- _DESCRIPTION OF THE TASK_
Line by line, reproduce exactly the beginning of the listing below, ending with the line that contains "[Грабли ворошилки прицепные OGR-9ти" and adding nothing.
*** Opening DATA SHOWN ***
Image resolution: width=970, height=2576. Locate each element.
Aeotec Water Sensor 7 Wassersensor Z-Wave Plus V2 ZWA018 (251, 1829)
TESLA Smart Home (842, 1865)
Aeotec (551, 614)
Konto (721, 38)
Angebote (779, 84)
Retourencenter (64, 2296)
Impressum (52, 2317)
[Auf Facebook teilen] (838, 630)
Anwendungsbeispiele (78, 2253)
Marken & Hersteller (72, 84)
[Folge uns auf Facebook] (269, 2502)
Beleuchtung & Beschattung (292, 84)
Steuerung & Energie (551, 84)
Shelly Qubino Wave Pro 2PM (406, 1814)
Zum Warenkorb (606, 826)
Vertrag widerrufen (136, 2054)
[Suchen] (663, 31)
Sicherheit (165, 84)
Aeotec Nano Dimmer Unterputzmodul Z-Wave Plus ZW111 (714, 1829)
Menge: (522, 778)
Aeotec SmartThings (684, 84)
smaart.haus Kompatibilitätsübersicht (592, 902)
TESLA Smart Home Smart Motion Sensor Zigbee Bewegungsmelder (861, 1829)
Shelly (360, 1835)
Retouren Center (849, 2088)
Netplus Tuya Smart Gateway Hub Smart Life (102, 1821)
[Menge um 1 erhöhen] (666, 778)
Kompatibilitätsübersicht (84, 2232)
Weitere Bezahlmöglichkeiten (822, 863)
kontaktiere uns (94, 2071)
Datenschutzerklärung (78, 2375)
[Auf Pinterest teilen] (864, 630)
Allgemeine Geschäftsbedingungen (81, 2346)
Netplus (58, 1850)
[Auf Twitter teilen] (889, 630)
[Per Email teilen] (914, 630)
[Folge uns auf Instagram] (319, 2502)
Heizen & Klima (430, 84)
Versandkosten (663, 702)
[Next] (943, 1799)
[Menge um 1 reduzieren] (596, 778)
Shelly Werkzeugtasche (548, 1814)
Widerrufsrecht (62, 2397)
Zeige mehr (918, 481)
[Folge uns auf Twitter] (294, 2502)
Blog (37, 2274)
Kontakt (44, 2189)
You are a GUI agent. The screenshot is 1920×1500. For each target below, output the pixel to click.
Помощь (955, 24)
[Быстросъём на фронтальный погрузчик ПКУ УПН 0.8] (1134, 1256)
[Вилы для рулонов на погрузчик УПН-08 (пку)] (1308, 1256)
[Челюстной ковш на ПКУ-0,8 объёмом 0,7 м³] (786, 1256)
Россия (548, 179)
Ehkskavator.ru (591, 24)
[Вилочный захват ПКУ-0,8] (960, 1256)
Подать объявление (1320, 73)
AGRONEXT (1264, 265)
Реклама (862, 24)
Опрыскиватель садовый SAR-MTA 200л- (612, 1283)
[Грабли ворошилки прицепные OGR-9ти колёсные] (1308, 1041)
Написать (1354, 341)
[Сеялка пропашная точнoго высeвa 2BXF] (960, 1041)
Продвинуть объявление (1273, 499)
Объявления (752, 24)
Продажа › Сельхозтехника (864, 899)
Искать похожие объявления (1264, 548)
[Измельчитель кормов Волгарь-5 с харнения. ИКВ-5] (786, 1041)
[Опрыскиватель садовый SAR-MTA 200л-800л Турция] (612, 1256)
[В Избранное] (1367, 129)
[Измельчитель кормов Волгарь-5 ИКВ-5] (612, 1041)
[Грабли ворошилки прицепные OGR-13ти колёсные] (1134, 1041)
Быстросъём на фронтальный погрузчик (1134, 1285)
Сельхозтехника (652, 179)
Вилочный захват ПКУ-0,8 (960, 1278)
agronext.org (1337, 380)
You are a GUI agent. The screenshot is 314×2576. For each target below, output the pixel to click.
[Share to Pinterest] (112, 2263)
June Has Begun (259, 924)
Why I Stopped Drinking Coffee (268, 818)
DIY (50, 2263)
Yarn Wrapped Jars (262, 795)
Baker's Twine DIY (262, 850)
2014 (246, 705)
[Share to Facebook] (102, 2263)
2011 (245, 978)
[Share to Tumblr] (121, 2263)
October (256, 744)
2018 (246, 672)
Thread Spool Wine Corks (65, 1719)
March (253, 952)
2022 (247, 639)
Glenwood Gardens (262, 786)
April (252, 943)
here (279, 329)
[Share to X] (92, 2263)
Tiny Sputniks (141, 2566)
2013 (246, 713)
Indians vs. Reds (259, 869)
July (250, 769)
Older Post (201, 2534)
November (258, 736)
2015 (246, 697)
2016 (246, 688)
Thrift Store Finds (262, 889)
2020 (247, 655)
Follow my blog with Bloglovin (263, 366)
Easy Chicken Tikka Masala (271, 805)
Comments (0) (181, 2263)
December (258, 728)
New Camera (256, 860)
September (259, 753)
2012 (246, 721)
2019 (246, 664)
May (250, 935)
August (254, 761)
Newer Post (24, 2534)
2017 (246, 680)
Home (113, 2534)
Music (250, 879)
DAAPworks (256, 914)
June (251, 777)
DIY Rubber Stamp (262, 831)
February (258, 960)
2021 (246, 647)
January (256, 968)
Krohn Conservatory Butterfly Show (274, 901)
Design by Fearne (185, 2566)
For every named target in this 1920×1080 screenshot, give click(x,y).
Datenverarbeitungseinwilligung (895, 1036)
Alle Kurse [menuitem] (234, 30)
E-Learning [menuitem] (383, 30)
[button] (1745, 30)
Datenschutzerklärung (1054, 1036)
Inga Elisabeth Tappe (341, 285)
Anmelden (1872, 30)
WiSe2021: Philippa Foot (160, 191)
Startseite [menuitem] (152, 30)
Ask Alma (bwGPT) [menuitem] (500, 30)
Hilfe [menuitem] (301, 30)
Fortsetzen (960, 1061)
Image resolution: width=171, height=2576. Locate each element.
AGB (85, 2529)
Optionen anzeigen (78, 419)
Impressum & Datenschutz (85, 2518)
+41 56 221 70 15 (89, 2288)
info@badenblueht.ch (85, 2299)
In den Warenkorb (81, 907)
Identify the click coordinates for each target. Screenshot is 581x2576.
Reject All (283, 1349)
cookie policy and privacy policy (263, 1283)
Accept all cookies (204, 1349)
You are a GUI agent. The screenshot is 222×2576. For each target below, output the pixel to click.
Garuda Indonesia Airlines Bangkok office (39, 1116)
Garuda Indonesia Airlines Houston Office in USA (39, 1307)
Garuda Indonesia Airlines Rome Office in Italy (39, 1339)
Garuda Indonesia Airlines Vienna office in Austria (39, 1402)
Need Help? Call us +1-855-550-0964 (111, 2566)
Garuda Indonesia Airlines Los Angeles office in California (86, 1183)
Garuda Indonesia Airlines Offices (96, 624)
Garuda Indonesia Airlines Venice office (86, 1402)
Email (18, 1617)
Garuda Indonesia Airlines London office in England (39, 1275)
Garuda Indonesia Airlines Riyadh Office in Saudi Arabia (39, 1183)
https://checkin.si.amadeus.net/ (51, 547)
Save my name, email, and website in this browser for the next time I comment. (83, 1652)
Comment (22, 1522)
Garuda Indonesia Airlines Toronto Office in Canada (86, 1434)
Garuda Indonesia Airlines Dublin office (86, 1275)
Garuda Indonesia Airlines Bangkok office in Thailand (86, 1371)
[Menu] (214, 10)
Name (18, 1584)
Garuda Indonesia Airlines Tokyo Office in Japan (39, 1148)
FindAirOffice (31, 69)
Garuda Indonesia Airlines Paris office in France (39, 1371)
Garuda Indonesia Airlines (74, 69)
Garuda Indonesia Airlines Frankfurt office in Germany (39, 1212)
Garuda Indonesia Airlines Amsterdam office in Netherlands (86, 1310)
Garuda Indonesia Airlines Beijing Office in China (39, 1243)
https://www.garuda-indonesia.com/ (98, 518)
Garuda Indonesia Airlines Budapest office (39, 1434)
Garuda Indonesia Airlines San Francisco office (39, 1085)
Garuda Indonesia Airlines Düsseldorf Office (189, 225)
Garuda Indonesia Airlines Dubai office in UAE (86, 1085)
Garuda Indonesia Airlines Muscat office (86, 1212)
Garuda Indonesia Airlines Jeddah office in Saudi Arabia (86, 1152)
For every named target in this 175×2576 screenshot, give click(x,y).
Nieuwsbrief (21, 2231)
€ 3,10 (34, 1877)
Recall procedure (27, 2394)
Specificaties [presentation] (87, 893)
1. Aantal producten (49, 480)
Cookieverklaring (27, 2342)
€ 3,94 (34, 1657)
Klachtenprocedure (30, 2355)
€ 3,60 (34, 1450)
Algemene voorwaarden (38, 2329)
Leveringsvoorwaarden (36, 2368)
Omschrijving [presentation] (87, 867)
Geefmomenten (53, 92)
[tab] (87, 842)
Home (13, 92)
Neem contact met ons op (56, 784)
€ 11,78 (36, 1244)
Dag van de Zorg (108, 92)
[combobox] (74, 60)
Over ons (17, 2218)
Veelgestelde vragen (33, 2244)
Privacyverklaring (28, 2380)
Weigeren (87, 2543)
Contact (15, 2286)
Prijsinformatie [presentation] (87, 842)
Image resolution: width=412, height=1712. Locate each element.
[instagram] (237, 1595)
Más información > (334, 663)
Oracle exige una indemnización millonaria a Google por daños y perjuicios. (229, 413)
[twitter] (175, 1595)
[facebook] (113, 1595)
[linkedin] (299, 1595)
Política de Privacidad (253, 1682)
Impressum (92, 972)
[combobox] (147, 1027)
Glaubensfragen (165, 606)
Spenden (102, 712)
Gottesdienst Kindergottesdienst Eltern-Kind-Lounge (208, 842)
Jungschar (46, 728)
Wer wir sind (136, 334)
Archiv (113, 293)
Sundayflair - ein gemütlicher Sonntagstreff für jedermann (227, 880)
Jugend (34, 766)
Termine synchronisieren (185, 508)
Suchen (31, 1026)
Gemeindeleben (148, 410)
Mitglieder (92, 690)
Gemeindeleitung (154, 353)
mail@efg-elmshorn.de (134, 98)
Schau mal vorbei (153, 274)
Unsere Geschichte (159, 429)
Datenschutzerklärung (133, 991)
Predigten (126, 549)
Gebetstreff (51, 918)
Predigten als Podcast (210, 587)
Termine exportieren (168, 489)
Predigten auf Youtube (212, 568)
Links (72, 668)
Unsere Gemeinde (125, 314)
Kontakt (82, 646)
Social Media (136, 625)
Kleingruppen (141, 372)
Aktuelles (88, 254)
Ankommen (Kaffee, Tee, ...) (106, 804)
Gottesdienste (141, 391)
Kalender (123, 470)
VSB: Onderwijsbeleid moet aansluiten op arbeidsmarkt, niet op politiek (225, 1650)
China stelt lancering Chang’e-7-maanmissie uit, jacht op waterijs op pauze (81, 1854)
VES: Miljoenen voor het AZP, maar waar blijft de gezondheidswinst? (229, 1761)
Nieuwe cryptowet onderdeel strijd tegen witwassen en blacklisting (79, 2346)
*** Closing DATA SHOWN ***
- _OUTPUT OF THE TASK_
Image resolution: width=970, height=2576. Locate each element.
Aeotec Water Sensor 7 Wassersensor Z-Wave Plus V2 ZWA018 (251, 1829)
TESLA Smart Home (842, 1865)
Aeotec (551, 614)
Konto (721, 38)
Angebote (779, 84)
Retourencenter (64, 2296)
Impressum (52, 2317)
[Auf Facebook teilen] (838, 630)
Anwendungsbeispiele (78, 2253)
Marken & Hersteller (72, 84)
[Folge uns auf Facebook] (269, 2502)
Beleuchtung & Beschattung (292, 84)
Steuerung & Energie (551, 84)
Shelly Qubino Wave Pro 2PM (406, 1814)
Zum Warenkorb (606, 826)
Vertrag widerrufen (136, 2054)
[Suchen] (663, 31)
Sicherheit (165, 84)
Aeotec Nano Dimmer Unterputzmodul Z-Wave Plus ZW111 (714, 1829)
Menge: (522, 778)
Aeotec SmartThings (684, 84)
smaart.haus Kompatibilitätsübersicht (592, 902)
TESLA Smart Home Smart Motion Sensor Zigbee Bewegungsmelder (861, 1829)
Shelly (360, 1835)
Retouren Center (849, 2088)
Netplus Tuya Smart Gateway Hub Smart Life (102, 1821)
[Menge um 1 erhöhen] (666, 778)
Kompatibilitätsübersicht (84, 2232)
Weitere Bezahlmöglichkeiten (822, 863)
kontaktiere uns (94, 2071)
Datenschutzerklärung (78, 2375)
[Auf Pinterest teilen] (864, 630)
Allgemeine Geschäftsbedingungen (81, 2346)
Netplus (58, 1850)
[Auf Twitter teilen] (889, 630)
[Per Email teilen] (914, 630)
[Folge uns auf Instagram] (319, 2502)
Heizen & Klima (430, 84)
Versandkosten (663, 702)
[Next] (943, 1799)
[Menge um 1 reduzieren] (596, 778)
Shelly Werkzeugtasche (548, 1814)
Widerrufsrecht (62, 2397)
Zeige mehr (918, 481)
[Folge uns auf Twitter] (294, 2502)
Blog (37, 2274)
Kontakt (44, 2189)
You are a GUI agent. The screenshot is 1920×1500. For each target below, output the pixel to click.
Помощь (955, 24)
[Быстросъём на фронтальный погрузчик ПКУ УПН 0.8] (1134, 1256)
[Вилы для рулонов на погрузчик УПН-08 (пку)] (1308, 1256)
[Челюстной ковш на ПКУ-0,8 объёмом 0,7 м³] (786, 1256)
Россия (548, 179)
Ehkskavator.ru (591, 24)
[Вилочный захват ПКУ-0,8] (960, 1256)
Подать объявление (1320, 73)
AGRONEXT (1264, 265)
Реклама (862, 24)
Опрыскиватель садовый SAR-MTA 200л- (612, 1283)
[Грабли ворошилки прицепные OGR-9ти колёсные] (1308, 1041)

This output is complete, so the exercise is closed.